The provider’s call center, not my team, handles all employee inquiries, and they are very careful to continuously and accurately track earnings, making them accessible to employees and seamlessly accounting for the amounts, so my payroll team doesn’t have to take any action. That’s full-service.


But there was another issue we needed to consider. I also am concerned for our employees. Most self-serve vendors place arbitrary limits on amounts employees can access, when they can request on-demand payments and the payment methods they can use. While I understand the surface reasoning for doing this, I am troubled by it. 

We determined that any program we were going to choose needed to come with the maximum benefit to employees, meaning no arbitrary limits on amounts earned that employees can transfer or limits on their ability to draw whenever they choose. 

I also oversee benefits for my employer and we know that some workers take advantage of each benefit offered and some don’t take advantage of any of these benefits. This all is because each employee’s particular life circumstances are different. So when it comes to on-demand pay, who can dictate to these employees how much and when they can use their own earnings? 

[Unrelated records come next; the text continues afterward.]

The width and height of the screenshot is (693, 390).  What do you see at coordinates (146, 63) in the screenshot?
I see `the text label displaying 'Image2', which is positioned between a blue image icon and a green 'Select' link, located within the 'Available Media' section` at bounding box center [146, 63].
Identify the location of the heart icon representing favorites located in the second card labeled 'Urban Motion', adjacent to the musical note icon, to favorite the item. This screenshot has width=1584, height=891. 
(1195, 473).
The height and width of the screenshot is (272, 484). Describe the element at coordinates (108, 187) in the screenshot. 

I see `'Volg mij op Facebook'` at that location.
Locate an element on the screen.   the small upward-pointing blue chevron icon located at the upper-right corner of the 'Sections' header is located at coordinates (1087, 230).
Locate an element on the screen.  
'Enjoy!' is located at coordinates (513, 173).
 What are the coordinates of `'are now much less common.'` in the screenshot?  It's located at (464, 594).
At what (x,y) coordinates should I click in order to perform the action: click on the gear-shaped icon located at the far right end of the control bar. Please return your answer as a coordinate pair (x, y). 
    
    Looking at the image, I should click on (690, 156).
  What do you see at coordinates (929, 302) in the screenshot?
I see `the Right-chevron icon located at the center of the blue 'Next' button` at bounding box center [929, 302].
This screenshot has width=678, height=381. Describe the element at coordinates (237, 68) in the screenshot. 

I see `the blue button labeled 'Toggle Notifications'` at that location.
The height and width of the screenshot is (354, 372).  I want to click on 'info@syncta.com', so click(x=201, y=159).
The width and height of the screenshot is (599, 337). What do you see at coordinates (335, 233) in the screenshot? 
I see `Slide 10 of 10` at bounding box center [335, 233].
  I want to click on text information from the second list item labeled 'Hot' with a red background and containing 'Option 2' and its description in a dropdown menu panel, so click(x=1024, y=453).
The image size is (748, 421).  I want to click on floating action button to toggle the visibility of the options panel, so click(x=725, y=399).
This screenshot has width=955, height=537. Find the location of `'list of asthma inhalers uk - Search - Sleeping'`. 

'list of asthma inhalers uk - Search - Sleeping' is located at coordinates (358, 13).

We couldn’t accept a one-size-fits-all approach here because each employee has different circumstances. People’s work hours can vary, their home situations may have two incomes (or not), their stages in life and career are all at different points.


Early in my career, my focus was on our growing family, and a lot of my unexpected spending came from diapers, medical care and prescriptions for my children. I would have used an on-demand pay benefit to stay on top of these had it been offered. Now that my children have grown, my financial needs have changed, but the bills and unexpected expenses still come at times that don’t necessarily sync with payday. 

It’s not an employee’s fault that our society has adopted the practice of paying employees at set intervals, such as bi-weekly, or that bill due dates don’t always sync with the employee paydays.


We wanted the employees to have a customized solution for them, and the one-size-fits-all approach that most on-demand pay providers apply to available amounts and frequency of use was not going to do that. Our full-service daily pay provider offers up to 100% of anticipated net pay and does not limit the frequency of use.

As more payroll professionals, like me, are put in a position of considering an on-demand pay solution, know first that this is because of the clear upside to employers and HR this benefit brings:  a reduction in employee turnover, better employee engagement and easier recruitment, to name a few. But the impact each offering has on the payroll operation can vary widely. So be deliberate in your analysis and know the consequences of going with a provider that does not offer the full-service on-demand pay we have adopted.